Coit, Eleanor Gwinnell, 1894-1976
Biographical notes:
Eleanor Gwinnell Coit, labor education expert, was the daughter of Emma Gwinnell and Henry Coit, M.D., and was born in Newark, N.J., on May 6, 1894. She received an A.B. (1916) from Smith College and an A.M. (1919) from Columbia University.
Coit was Industrial Secretary of the New Jersey branches of the Young Women's Christian Association at Newark (1916-1917), and Orange (1917-1919), General Secretary at Bayonne (1919-1921), and Industrial Secretary of the YWCA at Buffalo, N.Y. (1922-1925). From 1926 until 1928 she was Industrial Secretary of the National YWCA in New York City. In 1928 Coit was appointed director of the Educational Department, the research arm of the Affiliated Schools for Women Workers in Industry (known later as the Affiliated Schools for Workers, 1929-1938, and the American Labor Education Service, 1938-1962). She was responsible for research in workers' education and for coordinating summer schools for workers.
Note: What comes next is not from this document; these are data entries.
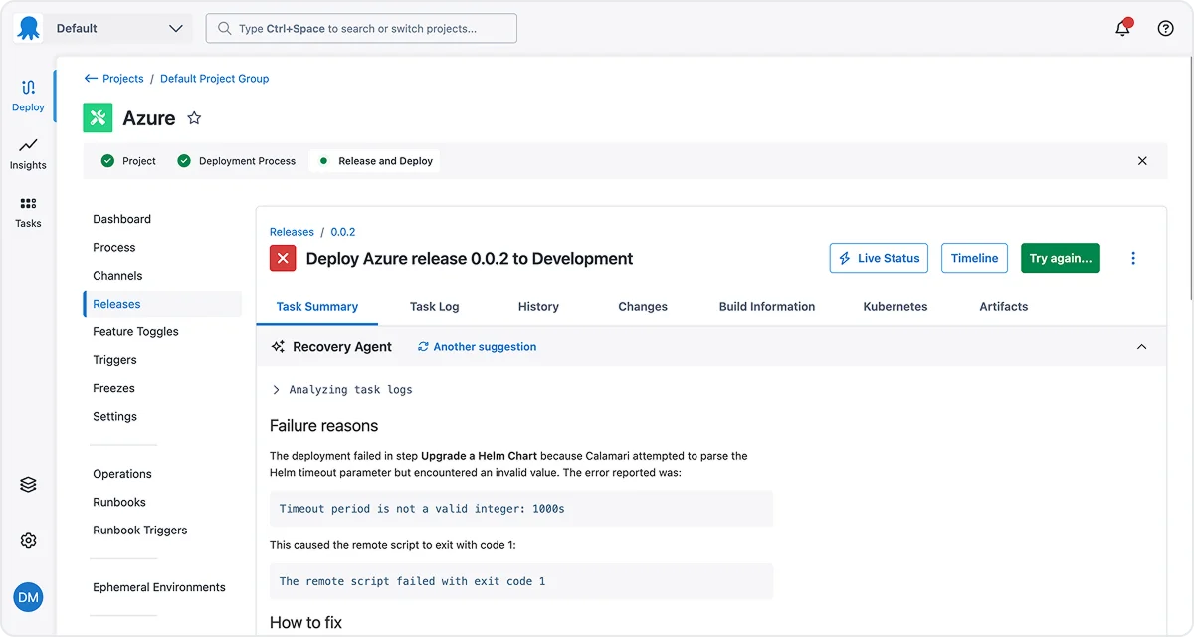Open the notifications bell icon

1122,28
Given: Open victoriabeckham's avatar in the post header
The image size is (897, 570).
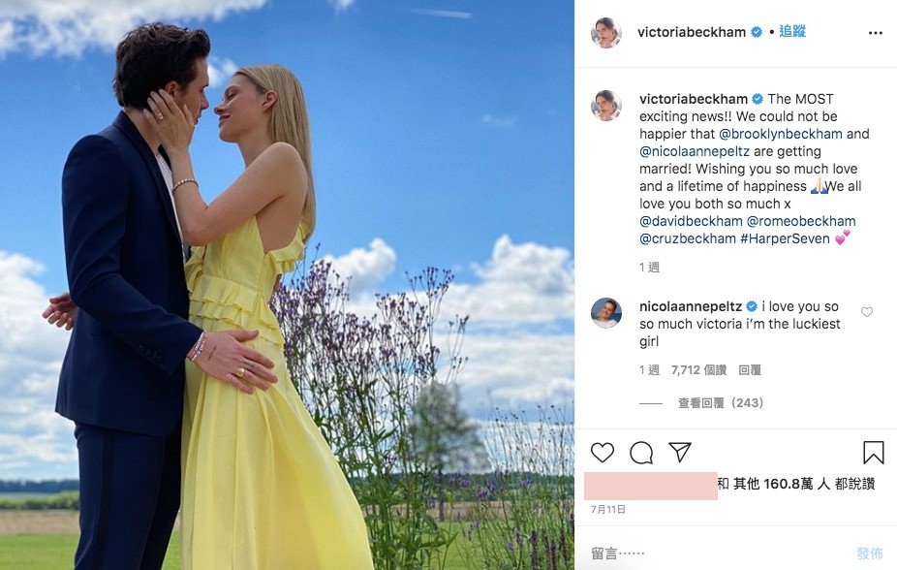Looking at the screenshot, I should (x=605, y=33).
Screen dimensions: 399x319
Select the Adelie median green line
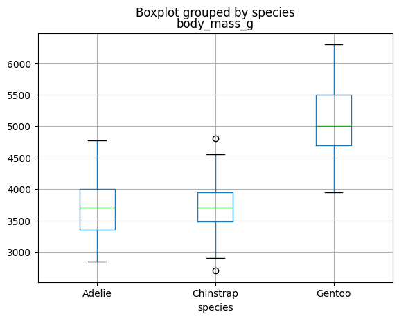[98, 208]
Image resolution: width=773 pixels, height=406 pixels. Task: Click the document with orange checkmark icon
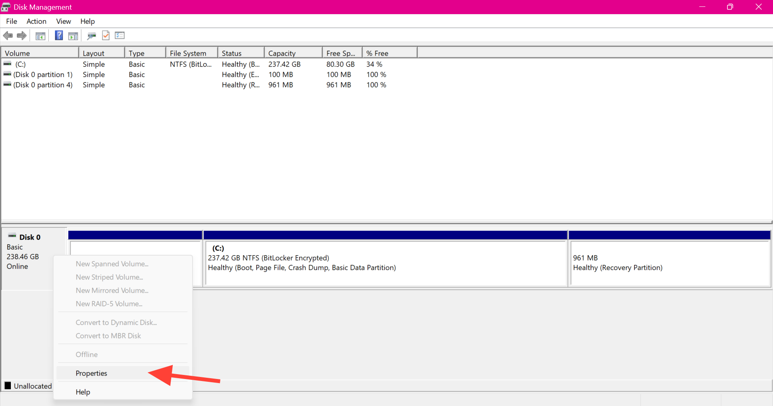coord(106,35)
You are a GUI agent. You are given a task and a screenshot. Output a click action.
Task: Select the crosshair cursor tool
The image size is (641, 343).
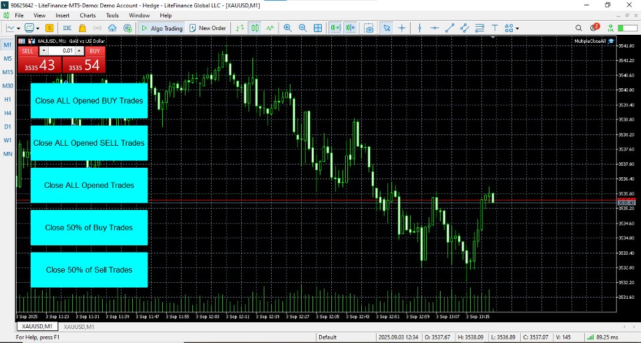click(402, 28)
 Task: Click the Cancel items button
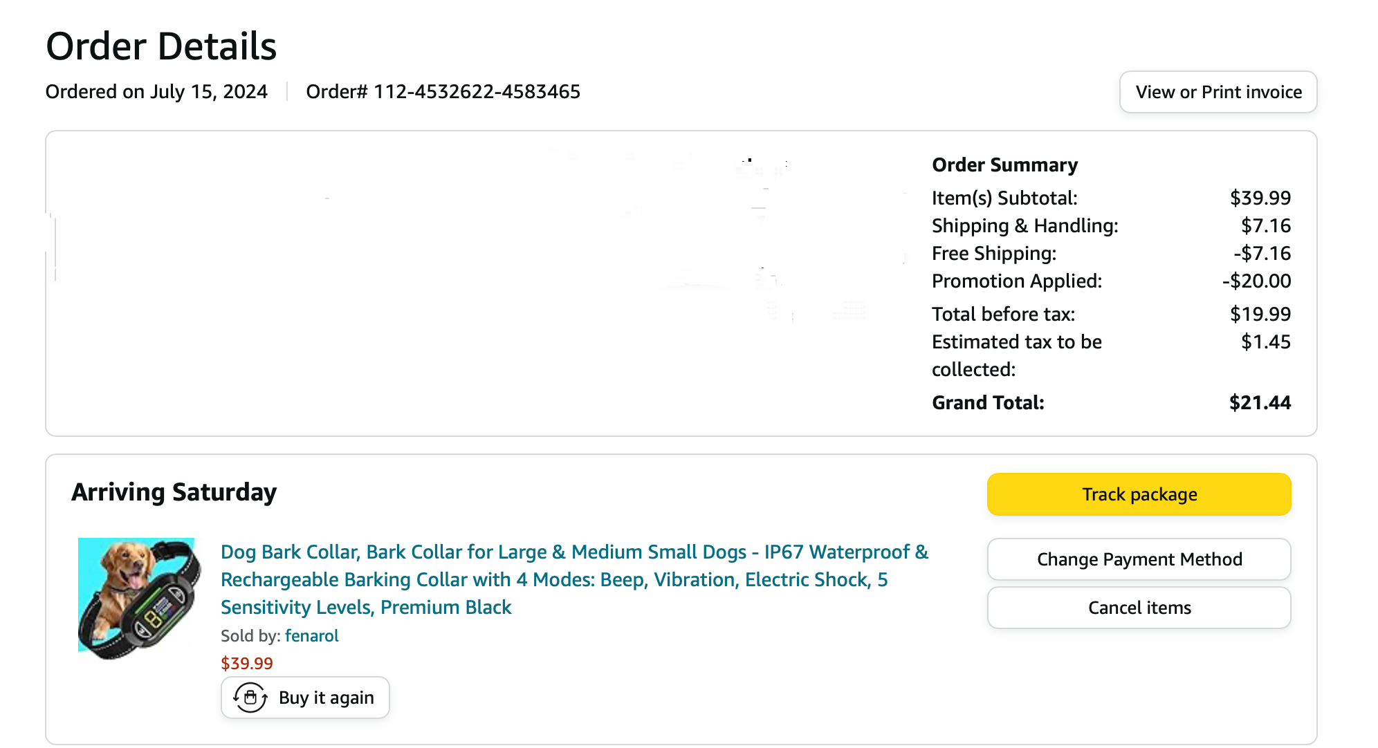click(1139, 608)
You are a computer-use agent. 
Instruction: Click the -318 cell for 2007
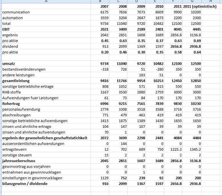click(x=103, y=69)
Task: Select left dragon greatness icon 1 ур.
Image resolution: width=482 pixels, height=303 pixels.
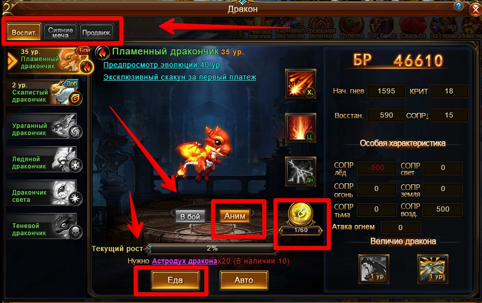Action: tap(374, 269)
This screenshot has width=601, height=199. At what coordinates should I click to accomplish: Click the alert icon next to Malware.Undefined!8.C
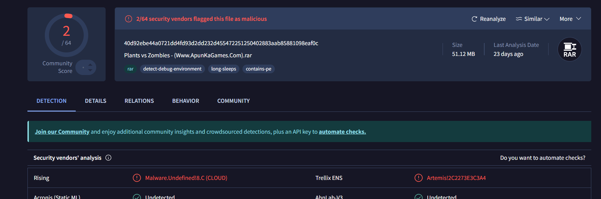[137, 178]
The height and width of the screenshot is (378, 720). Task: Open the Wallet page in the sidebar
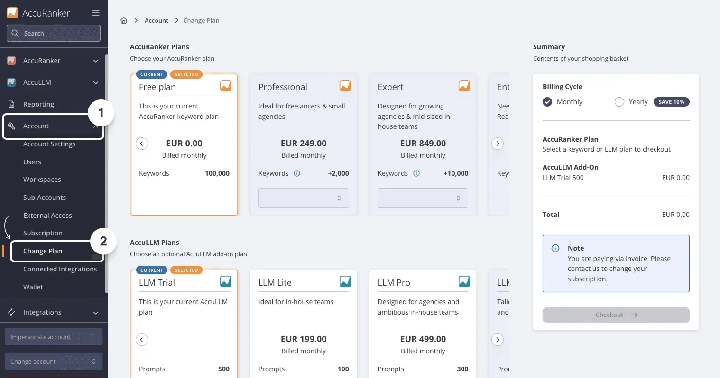[33, 287]
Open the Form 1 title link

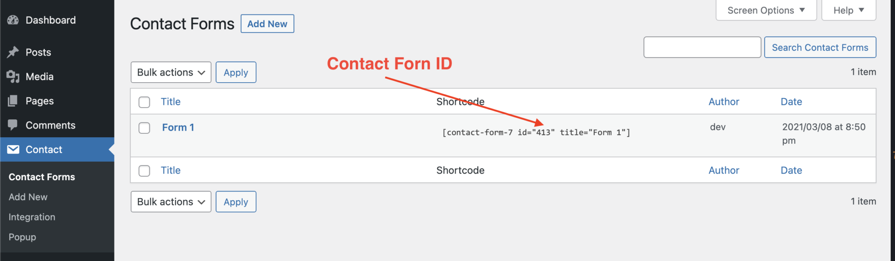tap(178, 128)
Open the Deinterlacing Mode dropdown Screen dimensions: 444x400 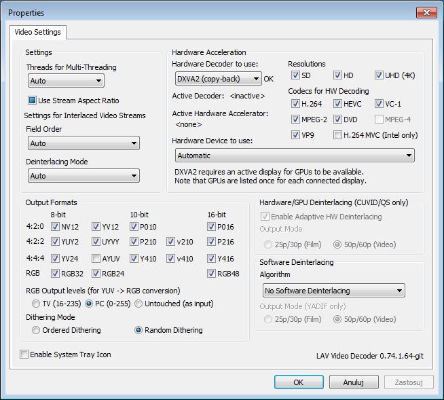point(84,176)
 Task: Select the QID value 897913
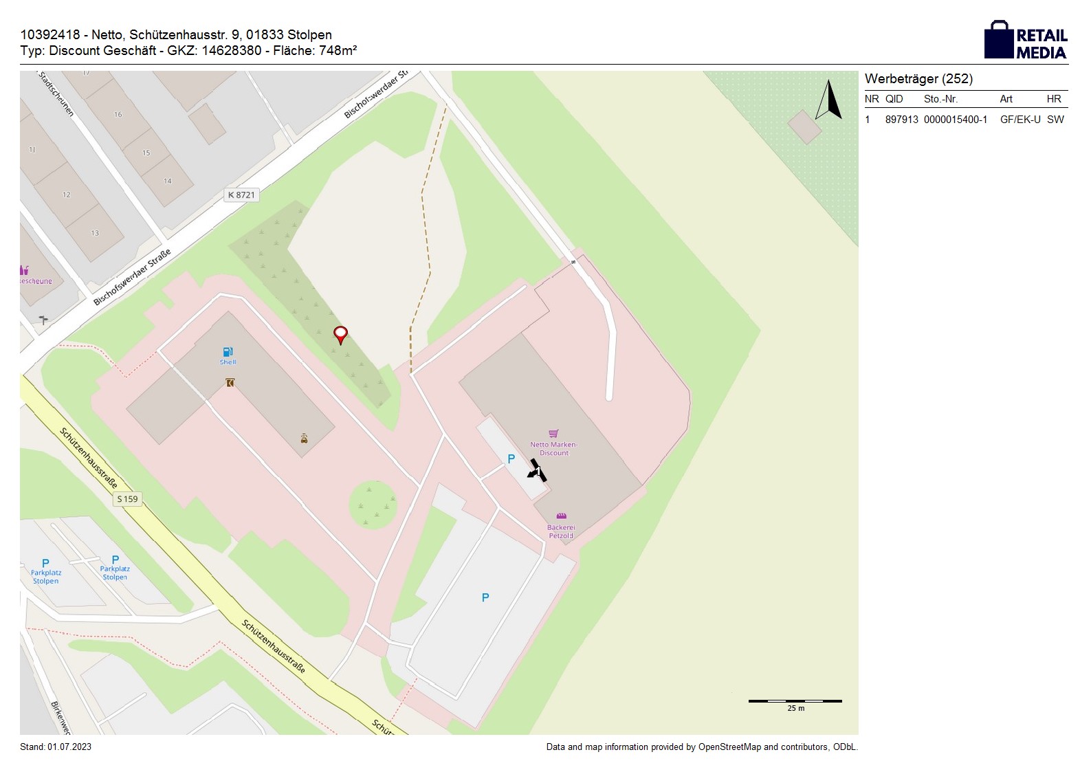901,120
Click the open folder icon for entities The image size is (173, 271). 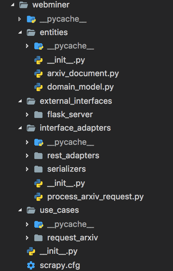coord(31,32)
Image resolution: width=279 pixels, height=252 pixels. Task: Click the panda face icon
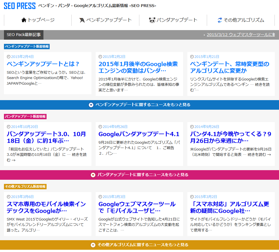click(152, 20)
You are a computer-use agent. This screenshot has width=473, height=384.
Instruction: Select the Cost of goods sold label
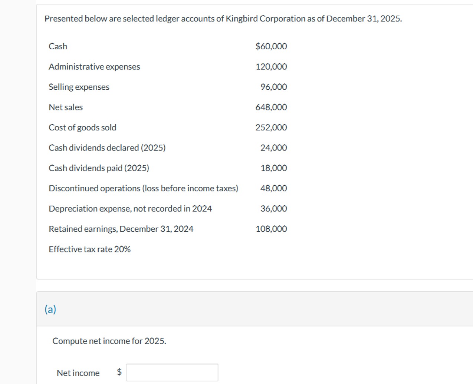pos(82,127)
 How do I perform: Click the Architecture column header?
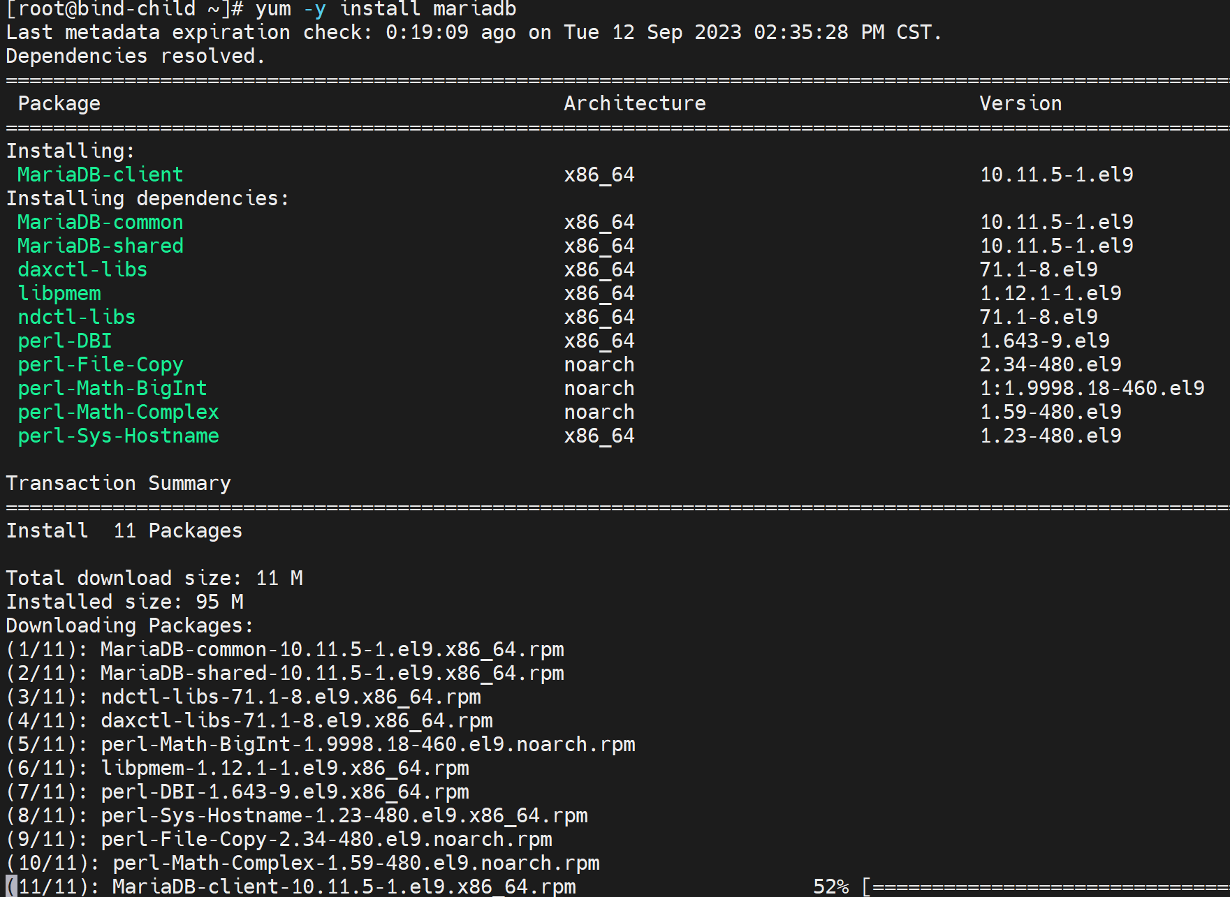click(634, 103)
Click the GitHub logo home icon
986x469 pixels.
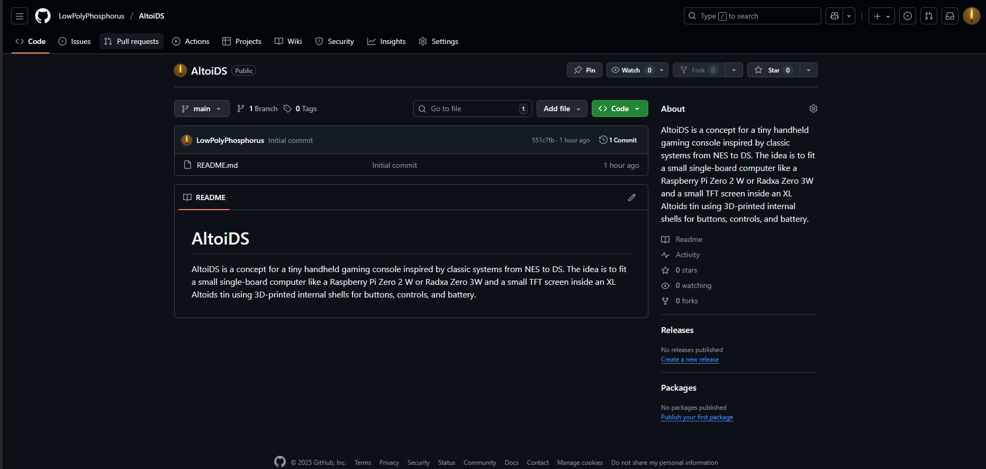(43, 16)
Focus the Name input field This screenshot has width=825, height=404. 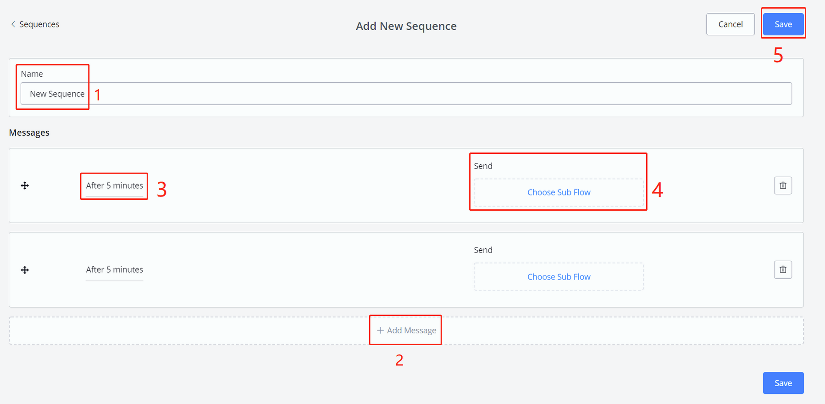406,94

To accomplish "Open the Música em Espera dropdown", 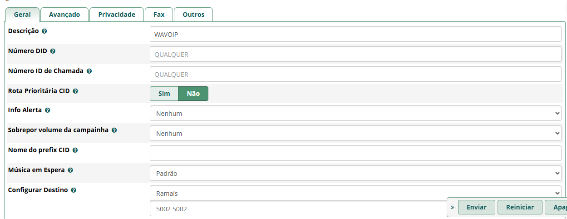I will click(x=355, y=174).

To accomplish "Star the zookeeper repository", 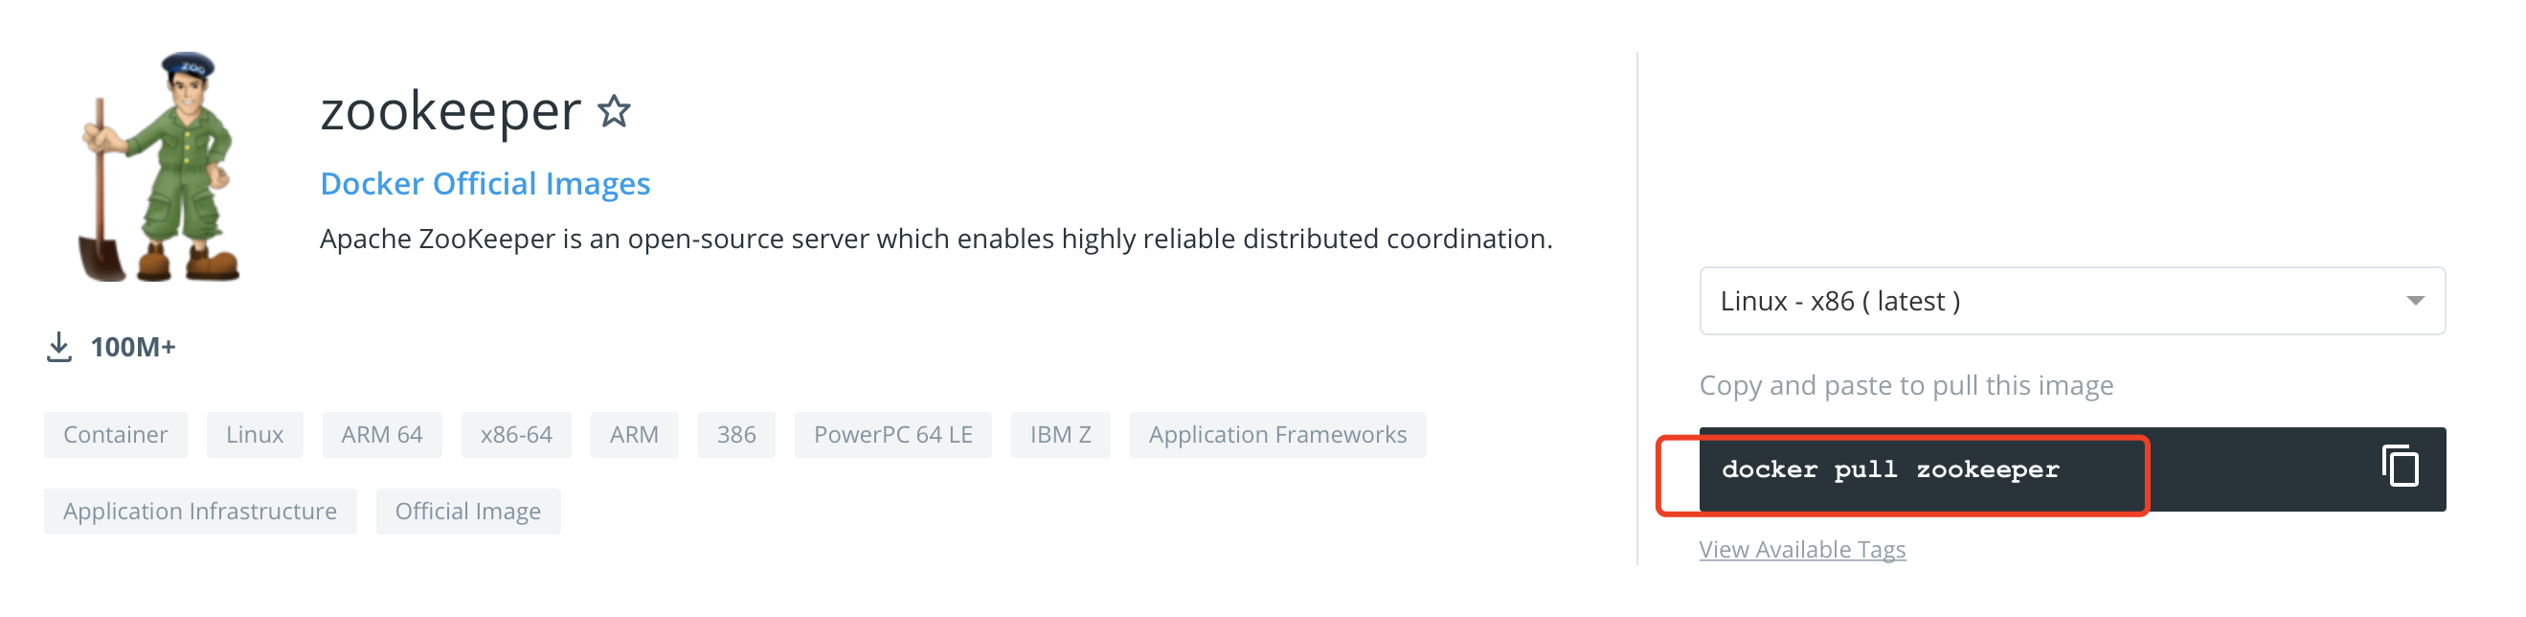I will coord(614,111).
In 1934 Coit succeeded Hilda Worthington Smith as director of ALES and retained this post until 1962, when the organization was disbanded. In 1935 she was awarded an American Scandinavian Fellowship and visited labor education programs in Sweden, Denmark, and England. During the late 1930s, she helped to establish workers' education programs in 75 different localities under the Works Progress Administration. From 1938, she worked with education directors of AFL-CIO unions to sponsor joint union/ALES education programs and conferences; beginning in 1952 these programs increasingly focussed on the United Nations and the involvement of labor in international affairs. ALES also fostered international exchanges of workers and arranged visits of foreign union members. At ALES, Coit drew on the expertise of a network of reform-minded women that included academic social scientists and former YWCA industrial and executive secretaries (including Marie Algor, Ernestine Friedmann, Alice Shoemaker, Amy Bruce, and Louise McLaren). These women directed summer schools, established workers' education programs, carried out research and field work, and ran seminars and conferences. Their years of cooperative work resulted in lasting friendships.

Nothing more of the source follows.